Rafał Jedwabny, représentant du syndicat des mineurs Solidarność, exprime son inquiétude quant aux implications potentielles d'une Pologne sans charbon, déclarant que « l'hiver prochain pourrait mettre en évidence les alternatives limitées disponibles ». Il attribue cette appréhension au manque de préparation de la Pologne à des changements aussi profonds dans le paysage énergétique. En outre, il souligne les prix élevés actuels du gaz, suggérant que de nombreux Polonais pourraient en conséquence avoir du mal à se procurer de l’énergie.
Préparation incertaine
Même si des initiatives « vertes » ont été mises en place, tant la région silésienne que le pays dans son ensemble restent insuffisamment équipés pour fermer les mines. Néanmoins, Ireneusz Zyska, vice-ministre du ministère du Climat, assure que la transition verte de la Pologne sera couronnée de succès, même s'il anticipe des défis pour maintenir la stabilité en l'absence de charbon.

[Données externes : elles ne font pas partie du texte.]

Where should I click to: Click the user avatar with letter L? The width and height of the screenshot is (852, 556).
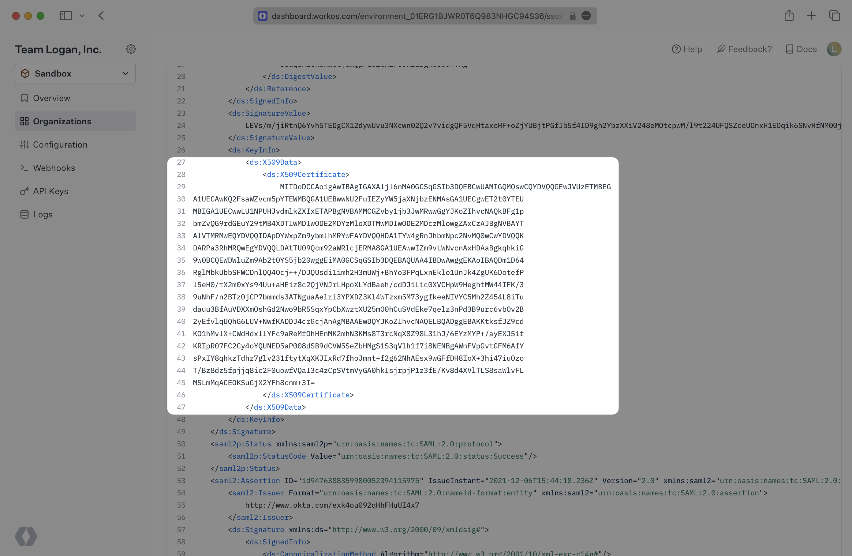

Il suggère que la nation pourrait avoir besoin d'incorporer une certaine énergie basée sur le charbon, en utilisant des technologies avancées pour atténuer la pollution de l'environnement jusqu'à ce que la Pologne fasse la transition de son système énergétique vers le nucléaire, en utilisant le gaz comme solution provisoire.
Vers la durabilité
Au cours de l'année écoulée, les mines polonaises ont connu une baisse notable de leur production, avec environ 7,2 millions de tonnes de houille en moins par rapport à l'année précédente, et une baisse correspondante des ventes d'environ 5,4 millions de tonnes. Cela représente une réduction de près de 12 % de la production et de plus de 9 % des ventes. Malgré ces ralentissements, l'industrie charbonnière reste solidement implantée en Pologne, constituant une source d'emploi importante, en particulier dans des régions comme la Silésie où les alternatives viables sont rares.